Message par francois-alexandre »

Je vous remercie Olivier d’avoir relevé cette boulette. Un lapsus intéressant en sachant que les deux fables furent contées à deux frères jumeaux sans cesse stigmatisés par leur père… ma mémoire a associée l'ogre (le père fouettard) au loup, et la fratrie du Petit Poucet (les deux jumeaux) à l'agneau... ce lapsus montre l'association que peu créer la violence éducative sur l'imaginaire d'un enfant de "padre-padrone" ... :roll:

Je reviens d’ailleurs tardivement sur le forum car j'ai été tenu de dresser et achever toute la généalogie chronologique précise de la vie de marin de François Alexandre RAVIS sur Généanet (3 années de travail avec sa filiation et parenté) pour comprendre cette cause https://gw.geneanet.org/bartle13?i=14&l ... +alexandre et cela lève plusieurs erreurs et répond à plusieurs questions énoncées dans mes précédant posts sur le sujet du LANGUEDOC.

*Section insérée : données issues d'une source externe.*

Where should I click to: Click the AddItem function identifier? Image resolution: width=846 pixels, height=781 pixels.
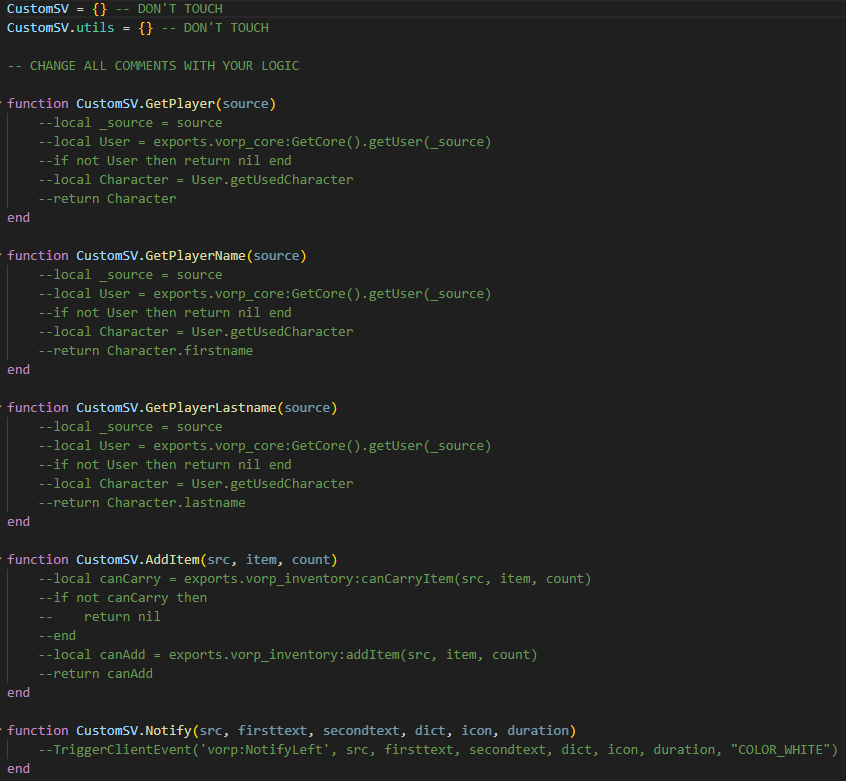pos(172,560)
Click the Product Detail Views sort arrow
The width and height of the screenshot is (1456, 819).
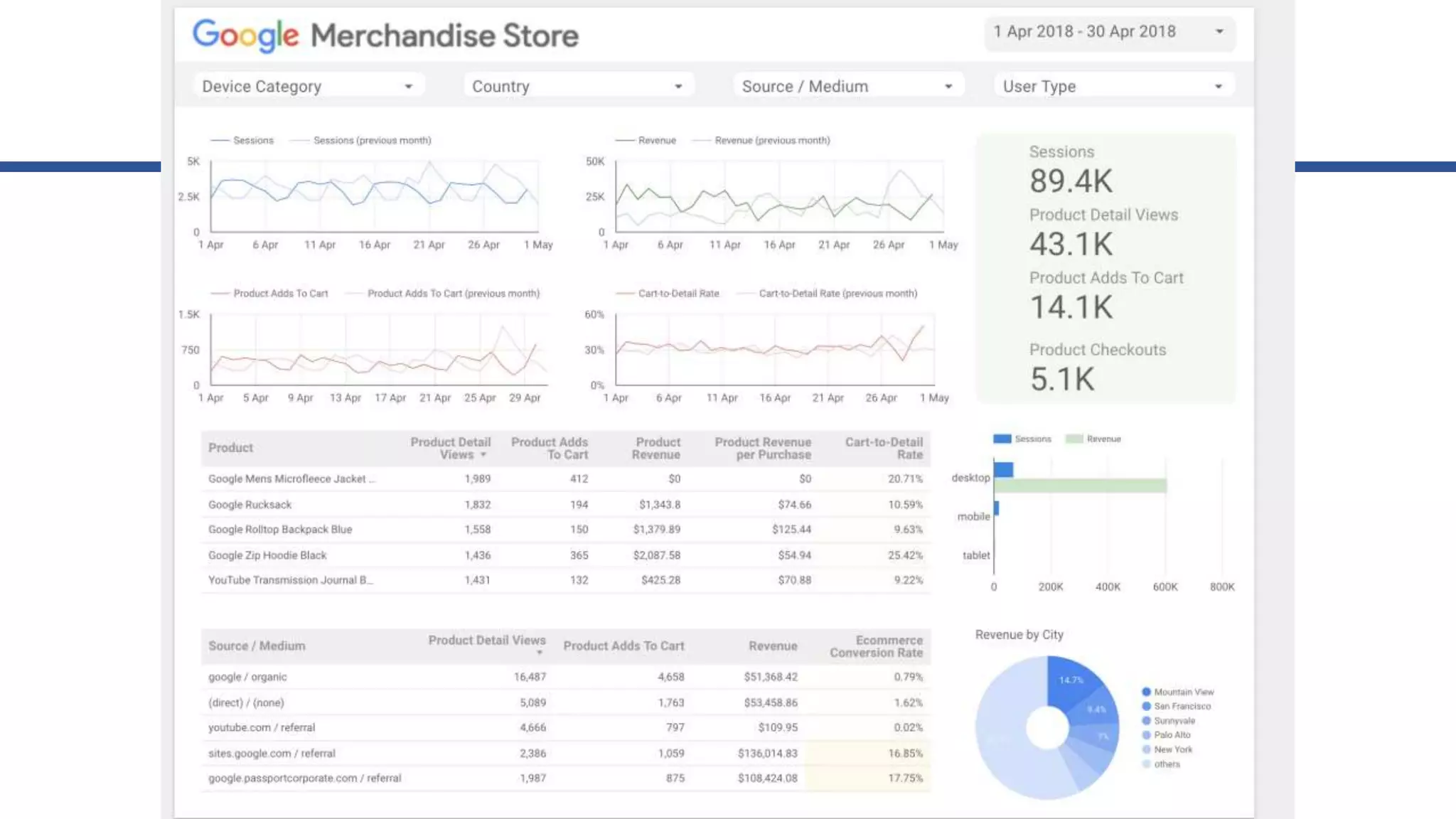(483, 455)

J’ai retrouvé une lettre manuscrite de deux pages que mon grand-père écrivit en Corse pour son fils, entre 1971 et 1975, quand celui-ci, à sa demande insistante, fut investi de dresser un dossier de demande pour la pension que pouvait lui octroyer sa potentielle distinction de la Croix du Combattant Volontaire (il ne semble pas qu’il luit ait été décerné la Médaille Militaire en fait, mais cela reste encore à vérifier). On peux comprendre qu'il ait tenu à faire la demande de cette pension : en 2018, celle-ci octroyait encore 748 euros annuels au porteurs de la carte de Combattant Volontaire, et François Alexandre en 1975 n'avait qu'une maigre pension de retraite malgré ses 53 années de travail. Sa maîtresse femme Catherine ne lui laissant mensuellement que quelques dizaines de francs d'argent de poche, son bleu de chauffe avait toujours les poches vides. Cette demande de pension était destinée à pouvoir gâter ses enfants et petits enfants lors de leurs visites, car François Alexandre n'avait besoin de rien pour lui même. Il était très peu dépensier.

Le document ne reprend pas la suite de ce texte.